State Sen. Paul Formica, R-East Lyme, who is on the commission, said the nine-person group — he and Senate Minority Leader Kevin Kelly, R-Stratford; House Minority Leader Vincent Candelora, R-North Branford; state Rep. Jason Perillo, R-Shelton; House Speaker Matt Ritter, D-Hartford; House Majority Leader Jason Rojas, D-East Hartford; Senate President Martin Looney, D-New Haven; Senate Majority Leader Bob Duff, D-Norwalk, and John McKinney, a former Republican state senator chosen by the commission — had the same question for state Senate redistricting as it did House redistricting.
“How do we best accommodate the population increase in Fairfield County as efficiently as possible?” Formica said, adding that the commission tried to keep Senate districts to between about 95,000 and 105,000 people.
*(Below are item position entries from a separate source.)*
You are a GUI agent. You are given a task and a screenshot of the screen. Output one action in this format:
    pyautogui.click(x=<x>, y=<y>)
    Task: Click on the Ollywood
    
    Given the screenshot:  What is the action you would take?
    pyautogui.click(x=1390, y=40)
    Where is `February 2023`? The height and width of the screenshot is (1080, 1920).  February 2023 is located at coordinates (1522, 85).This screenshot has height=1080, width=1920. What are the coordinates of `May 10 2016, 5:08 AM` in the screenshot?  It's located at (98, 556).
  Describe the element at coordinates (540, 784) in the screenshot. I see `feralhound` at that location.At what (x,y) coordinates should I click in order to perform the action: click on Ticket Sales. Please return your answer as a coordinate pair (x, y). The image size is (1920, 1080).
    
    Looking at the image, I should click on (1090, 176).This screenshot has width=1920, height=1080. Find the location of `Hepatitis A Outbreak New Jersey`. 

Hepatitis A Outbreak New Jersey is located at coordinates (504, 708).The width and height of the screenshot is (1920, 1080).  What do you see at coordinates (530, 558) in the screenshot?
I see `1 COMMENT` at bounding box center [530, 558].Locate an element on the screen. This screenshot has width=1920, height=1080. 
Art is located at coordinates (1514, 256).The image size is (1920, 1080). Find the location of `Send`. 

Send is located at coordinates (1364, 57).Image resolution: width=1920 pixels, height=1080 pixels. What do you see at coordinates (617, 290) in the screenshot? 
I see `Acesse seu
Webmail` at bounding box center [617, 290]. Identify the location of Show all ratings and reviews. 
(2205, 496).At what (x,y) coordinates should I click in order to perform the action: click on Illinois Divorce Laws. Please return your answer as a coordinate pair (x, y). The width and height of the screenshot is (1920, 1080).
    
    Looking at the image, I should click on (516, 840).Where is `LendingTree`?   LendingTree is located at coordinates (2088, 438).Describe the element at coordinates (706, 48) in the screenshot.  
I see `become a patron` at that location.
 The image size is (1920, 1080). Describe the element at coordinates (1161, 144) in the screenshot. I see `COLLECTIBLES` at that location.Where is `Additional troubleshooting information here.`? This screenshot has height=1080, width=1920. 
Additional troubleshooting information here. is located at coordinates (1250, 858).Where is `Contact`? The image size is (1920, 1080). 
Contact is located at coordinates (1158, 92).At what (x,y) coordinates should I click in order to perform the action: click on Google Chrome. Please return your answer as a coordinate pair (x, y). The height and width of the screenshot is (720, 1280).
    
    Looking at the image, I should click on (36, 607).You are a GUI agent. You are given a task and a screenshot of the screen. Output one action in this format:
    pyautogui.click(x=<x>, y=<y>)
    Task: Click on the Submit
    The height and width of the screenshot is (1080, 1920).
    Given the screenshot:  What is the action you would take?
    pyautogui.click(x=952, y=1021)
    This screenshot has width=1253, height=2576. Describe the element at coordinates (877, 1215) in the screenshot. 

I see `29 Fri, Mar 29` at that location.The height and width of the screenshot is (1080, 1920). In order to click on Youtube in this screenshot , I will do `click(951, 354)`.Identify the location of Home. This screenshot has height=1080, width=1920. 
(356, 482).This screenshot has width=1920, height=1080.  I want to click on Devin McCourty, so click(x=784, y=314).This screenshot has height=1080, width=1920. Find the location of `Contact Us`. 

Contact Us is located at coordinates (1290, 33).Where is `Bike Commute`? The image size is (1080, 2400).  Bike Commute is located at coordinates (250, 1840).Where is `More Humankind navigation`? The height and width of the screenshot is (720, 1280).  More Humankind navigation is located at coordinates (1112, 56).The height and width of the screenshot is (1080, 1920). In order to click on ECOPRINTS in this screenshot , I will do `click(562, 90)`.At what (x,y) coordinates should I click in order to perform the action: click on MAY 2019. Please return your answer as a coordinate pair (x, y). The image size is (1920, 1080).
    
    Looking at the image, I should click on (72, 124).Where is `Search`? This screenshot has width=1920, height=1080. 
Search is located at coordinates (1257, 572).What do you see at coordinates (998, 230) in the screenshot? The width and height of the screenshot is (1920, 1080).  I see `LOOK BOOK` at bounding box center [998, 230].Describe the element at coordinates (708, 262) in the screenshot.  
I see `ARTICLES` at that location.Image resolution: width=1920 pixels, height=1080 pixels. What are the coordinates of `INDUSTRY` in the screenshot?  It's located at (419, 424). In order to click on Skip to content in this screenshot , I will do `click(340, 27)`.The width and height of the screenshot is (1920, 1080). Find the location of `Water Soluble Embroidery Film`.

The Fairfield area of the state did see some changes, with the 26th District extending into Stamford, among other alterations.
Southeastern Connecticut was more affected by the new state House district map approved by the commission last week.
State representatives and senators said last week that a population shift away from eastern Connecticut and toward Fairfield County accounted for adding the 42nd district to cover Wilton, part of New Canaan and part of Ridgefield and taking it away from Ledyard, Preston and part of Montville. State Rep. Mike France, R-Ledyard, currently represents the 42nd district. He is retiring after his current term, making the loss of the seat sting less for Republicans. France said he made the decision to show he’s serious about running for U.S. Congress against Rep. Joe Courtney, D-2nd District.
Almost all of Ledyard is now in Republican Rep. Greg Howard’s 43rd District, but part of it is also in the 45th District, currently represented by Republican Brian Lanoue of Griswold. The new House district map also includes part of Montville in the 37th District, a seat held by Rep. Holly Cheeseman, R-East Lyme. Joe de la Cruz, D-Groton, who represents the 41st District, is picking up part of Stonington from Howard as a result of Howard's district taking in the majority of Ledyard. The 40th District, represented by Christine Conley, now will have the southern tip of New London and will no longer have part of Ledyard.
Rep. Doug Dubitsky, R-Chaplin, of the 47th District will no longer represent Lebanon — Tim Ackert, R-Coventry, of the 8th District will. Dubitsky’s district no longer encompasses Hampton and now includes parts of Brooklyn and Plainfield. There were no changes in Sprague, Lisbon or Norwich. The 139th District represented by Rep. Kevin Ryan, D-Montville, gains more land in Montville with the new map. Ryan’s district also moves into Ledyard.
The first election with the new districts will be held in November 2022.
At the end of Tuesday’s commission meeting, members wondered aloud about the process of petitioning the state Supreme Court for an extra three weeks to redraw the state’s congressional districts.
This year's was a rushed process. Due to COVID-19, census data arrived months later than usual, significantly slowing redistricting. The commission’s deadline to finish all three maps is Nov. 30; after that, the task is left to the state Supreme Court. Formica said legislative staff members are going to look into past redistricting for a precedent for an extension.
“I think we did a couple of things today. We were able to get on the record the fact that we’re going to try to get the congressional districts done within our time charged, but if not, we’re going to look to precedent to see what has happened in the past, specifically 10 years ago was discussed, and what is that process,” Formica said.
“My sense is the Supreme Court would rather have us finish the job, even if it took a week or two, than have them get involved," he added, "because we’ve already been immersed in the details.”